We may not feel it. We may not see it. We may be terrorized by the shadows of Hades, or wander in a dry and desolate land. But we remember we’re baptized, we keep eating and drinking, and we trust God to do as He’s promised. This isn’t faith in the magic of sacramental performance. Rather, we trust the God who gives these gifts and gives Himself through them.
Some of you are already pastors, and others aspire to ministry in word and sacrament. Faith is as crucial for you as for those to whom you minister. To be fruitful, sacraments must be received in faith; they must also be administered in faith.
Pastors are summoned to believe that these puny rites are mighty acts of God. They don’t always appear to be such. You baptize a little girl who grows to young adulthood and slips into restless rebellion. There seems to be no fruit, no sign that she got anything out of baptism besides a dampened head. Yet you trust that God has pledged Himself to this young woman, and claimed her. You call her to conform her life to her baptism, since her baptism is the decisive truth about her. You warn her not to despise the gift that she has received. You’re tempted to think her baptism impotent, but you believe in baptism even against apparent evidence, walking by faith not sight. You have more confidence in baptism than in your own pastoral judgment.
A middle-aged man in your church is an alcoholic, off and on the wagon for decades, mostly off. He’s been disciplined time without number for his drunkenness, his inattention to his family, his wastefulness, and the host of other sins that cluster around addiction. He’s back at the table now. Apart from communion, he hasn’t had a drink for six months, but there are few other signs that anything has changed. The only difference seems to be that he used to let the bread and wine pass and now he doesn’t. You want to grab him by the shoulders and shake sense into him. You want to harangue and browbeat and pressure and manipulate; you want to take over. What you don’t want to do is wait for the Spirit to renew him. But trusting God’s pledge in the Eucharist means trusting that God is at work to remake this man even when the signs of that remaking are all but imperceptible.

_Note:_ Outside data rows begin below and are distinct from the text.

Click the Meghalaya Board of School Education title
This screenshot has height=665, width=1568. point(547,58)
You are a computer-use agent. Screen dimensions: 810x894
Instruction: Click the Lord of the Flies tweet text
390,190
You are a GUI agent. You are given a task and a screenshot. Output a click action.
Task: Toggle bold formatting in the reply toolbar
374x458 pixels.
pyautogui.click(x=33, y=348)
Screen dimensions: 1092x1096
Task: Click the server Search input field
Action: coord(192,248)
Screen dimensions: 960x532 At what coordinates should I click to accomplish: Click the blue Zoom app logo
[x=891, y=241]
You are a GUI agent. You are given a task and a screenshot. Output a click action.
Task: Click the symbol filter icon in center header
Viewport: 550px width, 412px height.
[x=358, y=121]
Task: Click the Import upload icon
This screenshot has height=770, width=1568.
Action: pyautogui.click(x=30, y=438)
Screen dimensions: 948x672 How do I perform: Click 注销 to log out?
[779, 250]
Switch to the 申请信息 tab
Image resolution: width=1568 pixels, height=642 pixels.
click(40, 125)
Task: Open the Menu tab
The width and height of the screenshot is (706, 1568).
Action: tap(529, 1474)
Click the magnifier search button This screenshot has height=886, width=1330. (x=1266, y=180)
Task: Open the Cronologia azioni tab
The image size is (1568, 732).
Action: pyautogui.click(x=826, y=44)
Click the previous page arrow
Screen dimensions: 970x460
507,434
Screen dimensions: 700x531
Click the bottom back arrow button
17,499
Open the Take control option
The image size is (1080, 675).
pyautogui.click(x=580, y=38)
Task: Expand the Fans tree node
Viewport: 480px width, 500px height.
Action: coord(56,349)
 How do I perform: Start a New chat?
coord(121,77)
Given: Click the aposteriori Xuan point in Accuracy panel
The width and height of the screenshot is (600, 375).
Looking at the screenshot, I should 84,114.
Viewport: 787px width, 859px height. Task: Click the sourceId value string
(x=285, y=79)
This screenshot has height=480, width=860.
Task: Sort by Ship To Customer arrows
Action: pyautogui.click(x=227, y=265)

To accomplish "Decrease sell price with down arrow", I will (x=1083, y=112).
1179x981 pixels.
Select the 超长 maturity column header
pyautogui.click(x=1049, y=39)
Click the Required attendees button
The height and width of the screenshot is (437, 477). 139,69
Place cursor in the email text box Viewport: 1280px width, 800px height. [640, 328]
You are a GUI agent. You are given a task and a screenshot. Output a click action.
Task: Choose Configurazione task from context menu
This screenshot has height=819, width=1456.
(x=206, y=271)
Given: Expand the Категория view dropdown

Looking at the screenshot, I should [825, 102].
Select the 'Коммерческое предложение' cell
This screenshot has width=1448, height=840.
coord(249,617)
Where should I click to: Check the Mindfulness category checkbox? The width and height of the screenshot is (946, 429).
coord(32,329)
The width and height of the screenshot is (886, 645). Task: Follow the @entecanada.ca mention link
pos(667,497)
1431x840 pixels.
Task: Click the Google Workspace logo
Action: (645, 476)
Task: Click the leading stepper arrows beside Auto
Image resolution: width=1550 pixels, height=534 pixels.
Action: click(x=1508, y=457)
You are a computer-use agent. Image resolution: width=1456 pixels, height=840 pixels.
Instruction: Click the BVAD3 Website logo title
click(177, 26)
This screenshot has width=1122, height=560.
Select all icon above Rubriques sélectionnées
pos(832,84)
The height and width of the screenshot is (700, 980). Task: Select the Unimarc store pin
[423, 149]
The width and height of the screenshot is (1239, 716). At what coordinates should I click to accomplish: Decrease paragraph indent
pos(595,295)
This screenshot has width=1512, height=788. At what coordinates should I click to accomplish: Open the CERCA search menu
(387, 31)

Jesus the Son will build His church by the Spirit through His word and signs. So in faith – the faith that is patient, persistent, kind, restrained, gentle, humble, hopeful – we speak the word, sprinkle the water, break the bread, pour the wine, waiting on God to bring the promised harvest.
Leithart is a teaching elder in the Presbyterian Church in America, a conservative confession which has come closest to any confessional group to acknowledging and accepting my call from Jesus to preach and teach the Gospel. Though the fine folks at First Reformed in Chatham, part of the Reformed Church in America, probably would have called me too. Which is funny, because my theology is definitely Lutheran and not reformed.
But Leithart’s understanding of sacraments here seems far more Lutheran than Reformed. I wish I’d said this. I know I believe it. In fact, I want to be Leithart when I grow up. I really do.